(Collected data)

★ ★ ★

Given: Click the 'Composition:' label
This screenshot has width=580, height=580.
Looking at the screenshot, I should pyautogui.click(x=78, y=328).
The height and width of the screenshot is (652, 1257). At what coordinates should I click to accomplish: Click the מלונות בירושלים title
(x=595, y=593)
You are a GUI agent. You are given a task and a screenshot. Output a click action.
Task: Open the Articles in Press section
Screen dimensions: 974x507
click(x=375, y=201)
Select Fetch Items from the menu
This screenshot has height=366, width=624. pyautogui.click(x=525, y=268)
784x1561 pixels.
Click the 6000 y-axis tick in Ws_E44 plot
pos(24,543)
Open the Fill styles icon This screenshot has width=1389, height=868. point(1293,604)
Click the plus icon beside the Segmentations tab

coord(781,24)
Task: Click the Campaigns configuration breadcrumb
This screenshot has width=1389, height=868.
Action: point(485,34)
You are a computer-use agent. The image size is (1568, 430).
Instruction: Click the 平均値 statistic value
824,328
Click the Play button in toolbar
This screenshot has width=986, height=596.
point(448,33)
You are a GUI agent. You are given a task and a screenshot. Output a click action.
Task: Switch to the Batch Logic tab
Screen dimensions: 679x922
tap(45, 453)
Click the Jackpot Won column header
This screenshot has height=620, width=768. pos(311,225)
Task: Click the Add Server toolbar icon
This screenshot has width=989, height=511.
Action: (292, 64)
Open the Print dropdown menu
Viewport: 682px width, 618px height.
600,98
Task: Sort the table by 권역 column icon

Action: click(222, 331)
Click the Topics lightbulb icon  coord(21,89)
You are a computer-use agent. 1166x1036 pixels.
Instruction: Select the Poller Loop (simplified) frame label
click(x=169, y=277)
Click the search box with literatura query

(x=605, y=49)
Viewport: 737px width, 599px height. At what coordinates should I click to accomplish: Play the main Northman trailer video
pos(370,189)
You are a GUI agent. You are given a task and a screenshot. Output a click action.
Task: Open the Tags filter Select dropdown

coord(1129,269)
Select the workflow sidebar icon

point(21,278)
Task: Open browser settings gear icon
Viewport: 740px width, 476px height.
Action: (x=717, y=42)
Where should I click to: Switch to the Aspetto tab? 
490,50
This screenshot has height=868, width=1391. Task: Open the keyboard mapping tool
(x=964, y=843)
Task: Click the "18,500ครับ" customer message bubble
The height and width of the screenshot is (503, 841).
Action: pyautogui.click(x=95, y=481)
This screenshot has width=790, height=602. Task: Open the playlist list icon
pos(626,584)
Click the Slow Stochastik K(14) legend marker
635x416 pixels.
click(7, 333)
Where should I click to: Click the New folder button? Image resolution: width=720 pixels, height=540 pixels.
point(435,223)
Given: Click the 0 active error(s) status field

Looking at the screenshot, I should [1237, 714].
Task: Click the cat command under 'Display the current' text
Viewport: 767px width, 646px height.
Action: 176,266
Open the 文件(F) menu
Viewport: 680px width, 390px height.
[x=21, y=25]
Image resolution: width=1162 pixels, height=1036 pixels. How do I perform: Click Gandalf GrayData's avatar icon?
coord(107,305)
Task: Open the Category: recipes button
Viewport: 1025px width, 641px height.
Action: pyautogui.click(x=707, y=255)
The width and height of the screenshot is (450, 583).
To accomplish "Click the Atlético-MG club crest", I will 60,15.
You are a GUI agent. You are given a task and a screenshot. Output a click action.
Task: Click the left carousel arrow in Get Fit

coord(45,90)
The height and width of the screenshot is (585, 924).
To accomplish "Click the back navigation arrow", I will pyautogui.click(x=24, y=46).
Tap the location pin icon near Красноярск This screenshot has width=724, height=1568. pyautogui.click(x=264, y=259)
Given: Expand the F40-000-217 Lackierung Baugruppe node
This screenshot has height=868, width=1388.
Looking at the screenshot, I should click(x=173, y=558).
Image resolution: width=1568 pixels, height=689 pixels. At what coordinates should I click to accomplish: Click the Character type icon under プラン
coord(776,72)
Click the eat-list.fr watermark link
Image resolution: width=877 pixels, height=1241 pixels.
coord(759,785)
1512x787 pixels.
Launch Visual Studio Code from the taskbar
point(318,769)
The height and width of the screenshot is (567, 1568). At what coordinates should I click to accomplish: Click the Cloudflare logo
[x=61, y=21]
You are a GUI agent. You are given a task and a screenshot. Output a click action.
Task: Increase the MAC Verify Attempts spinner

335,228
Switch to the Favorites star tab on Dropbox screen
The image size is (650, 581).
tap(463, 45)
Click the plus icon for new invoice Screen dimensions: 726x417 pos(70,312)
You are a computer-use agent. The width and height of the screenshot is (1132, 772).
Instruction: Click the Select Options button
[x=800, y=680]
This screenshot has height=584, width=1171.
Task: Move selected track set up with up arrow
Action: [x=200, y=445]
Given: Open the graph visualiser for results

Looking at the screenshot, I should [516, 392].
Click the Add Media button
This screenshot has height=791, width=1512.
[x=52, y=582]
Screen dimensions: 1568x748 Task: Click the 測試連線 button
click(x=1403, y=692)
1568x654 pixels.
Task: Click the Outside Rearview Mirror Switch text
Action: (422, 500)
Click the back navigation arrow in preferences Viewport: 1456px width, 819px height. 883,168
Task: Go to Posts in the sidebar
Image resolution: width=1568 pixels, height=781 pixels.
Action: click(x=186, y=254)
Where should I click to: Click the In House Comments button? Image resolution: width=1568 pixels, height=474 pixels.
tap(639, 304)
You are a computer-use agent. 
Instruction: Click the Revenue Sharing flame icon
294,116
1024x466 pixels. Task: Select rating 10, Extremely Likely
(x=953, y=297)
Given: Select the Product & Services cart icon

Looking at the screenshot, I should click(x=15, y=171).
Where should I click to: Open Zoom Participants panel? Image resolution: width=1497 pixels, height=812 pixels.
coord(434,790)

★ ★ ★

**Requirement:**
Reproduce all of the rows above, line for line, with no changes.

**Reply:**
Given: Click the 'Composition:' label
This screenshot has width=580, height=580.
Looking at the screenshot, I should pyautogui.click(x=78, y=328).
The height and width of the screenshot is (652, 1257). At what coordinates should I click to accomplish: Click the מלונות בירושלים title
(x=595, y=593)
You are a GUI agent. You are given a task and a screenshot. Output a click action.
Task: Open the Articles in Press section
Screen dimensions: 974x507
click(x=375, y=201)
Select Fetch Items from the menu
This screenshot has height=366, width=624. pyautogui.click(x=525, y=268)
784x1561 pixels.
Click the 6000 y-axis tick in Ws_E44 plot
pos(24,543)
Open the Fill styles icon This screenshot has width=1389, height=868. point(1293,604)
Click the plus icon beside the Segmentations tab

coord(781,24)
Task: Click the Campaigns configuration breadcrumb
This screenshot has width=1389, height=868.
Action: point(485,34)
You are a computer-use agent. The image size is (1568, 430).
Instruction: Click the 平均値 statistic value
824,328
Click the Play button in toolbar
This screenshot has width=986, height=596.
point(448,33)
You are a GUI agent. You are given a task and a screenshot. Output a click action.
Task: Switch to the Batch Logic tab
Screen dimensions: 679x922
tap(45, 453)
Click the Jackpot Won column header
This screenshot has height=620, width=768. pos(311,225)
Task: Click the Add Server toolbar icon
This screenshot has width=989, height=511.
Action: (292, 64)
Open the Print dropdown menu
Viewport: 682px width, 618px height.
600,98
Task: Sort the table by 권역 column icon

Action: click(222, 331)
Click the Topics lightbulb icon  coord(21,89)
You are a computer-use agent. 1166x1036 pixels.
Instruction: Select the Poller Loop (simplified) frame label
click(x=169, y=277)
Click the search box with literatura query

(x=605, y=49)
Viewport: 737px width, 599px height. At what coordinates should I click to accomplish: Play the main Northman trailer video
pos(370,189)
You are a GUI agent. You are given a task and a screenshot. Output a click action.
Task: Open the Tags filter Select dropdown

coord(1129,269)
Select the workflow sidebar icon

point(21,278)
Task: Open browser settings gear icon
Viewport: 740px width, 476px height.
Action: (x=717, y=42)
Where should I click to: Switch to the Aspetto tab? 
490,50
This screenshot has height=868, width=1391. Task: Open the keyboard mapping tool
(x=964, y=843)
Task: Click the "18,500ครับ" customer message bubble
The height and width of the screenshot is (503, 841).
Action: pyautogui.click(x=95, y=481)
This screenshot has width=790, height=602. Task: Open the playlist list icon
pos(626,584)
Click the Slow Stochastik K(14) legend marker
635x416 pixels.
click(7, 333)
Where should I click to: Click the New folder button? Image resolution: width=720 pixels, height=540 pixels.
point(435,223)
Given: Click the 0 active error(s) status field

Looking at the screenshot, I should [1237, 714].
Task: Click the cat command under 'Display the current' text
Viewport: 767px width, 646px height.
Action: 176,266
Open the 文件(F) menu
Viewport: 680px width, 390px height.
[x=21, y=25]
Image resolution: width=1162 pixels, height=1036 pixels. How do I perform: Click Gandalf GrayData's avatar icon?
coord(107,305)
Task: Open the Category: recipes button
Viewport: 1025px width, 641px height.
Action: pyautogui.click(x=707, y=255)
The width and height of the screenshot is (450, 583).
To accomplish "Click the Atlético-MG club crest", I will 60,15.
You are a GUI agent. You are given a task and a screenshot. Output a click action.
Task: Click the left carousel arrow in Get Fit

coord(45,90)
The height and width of the screenshot is (585, 924).
To accomplish "Click the back navigation arrow", I will pyautogui.click(x=24, y=46).
Tap the location pin icon near Красноярск This screenshot has width=724, height=1568. pyautogui.click(x=264, y=259)
Given: Expand the F40-000-217 Lackierung Baugruppe node
This screenshot has height=868, width=1388.
Looking at the screenshot, I should click(x=173, y=558).
Image resolution: width=1568 pixels, height=689 pixels. At what coordinates should I click to accomplish: Click the Character type icon under プラン
coord(776,72)
Click the eat-list.fr watermark link
Image resolution: width=877 pixels, height=1241 pixels.
coord(759,785)
1512x787 pixels.
Launch Visual Studio Code from the taskbar
point(318,769)
The height and width of the screenshot is (567, 1568). At what coordinates should I click to accomplish: Click the Cloudflare logo
[x=61, y=21]
You are a GUI agent. You are given a task and a screenshot. Output a click action.
Task: Increase the MAC Verify Attempts spinner

335,228
Switch to the Favorites star tab on Dropbox screen
The image size is (650, 581).
tap(463, 45)
Click the plus icon for new invoice Screen dimensions: 726x417 pos(70,312)
You are a computer-use agent. The width and height of the screenshot is (1132, 772).
Instruction: Click the Select Options button
[x=800, y=680]
This screenshot has height=584, width=1171.
Task: Move selected track set up with up arrow
Action: [x=200, y=445]
Given: Open the graph visualiser for results

Looking at the screenshot, I should [516, 392].
Click the Add Media button
This screenshot has height=791, width=1512.
[x=52, y=582]
Screen dimensions: 1568x748 Task: Click the 測試連線 button
click(x=1403, y=692)
1568x654 pixels.
Task: Click the Outside Rearview Mirror Switch text
Action: (422, 500)
Click the back navigation arrow in preferences Viewport: 1456px width, 819px height. 883,168
Task: Go to Posts in the sidebar
Image resolution: width=1568 pixels, height=781 pixels.
Action: click(x=186, y=254)
Where should I click to: Click the In House Comments button? Image resolution: width=1568 pixels, height=474 pixels.
tap(639, 304)
You are a computer-use agent. 
Instruction: Click the Revenue Sharing flame icon
294,116
1024x466 pixels. Task: Select rating 10, Extremely Likely
(x=953, y=297)
Given: Select the Product & Services cart icon

Looking at the screenshot, I should click(x=15, y=171).
Where should I click to: Open Zoom Participants panel? Image resolution: width=1497 pixels, height=812 pixels.
coord(434,790)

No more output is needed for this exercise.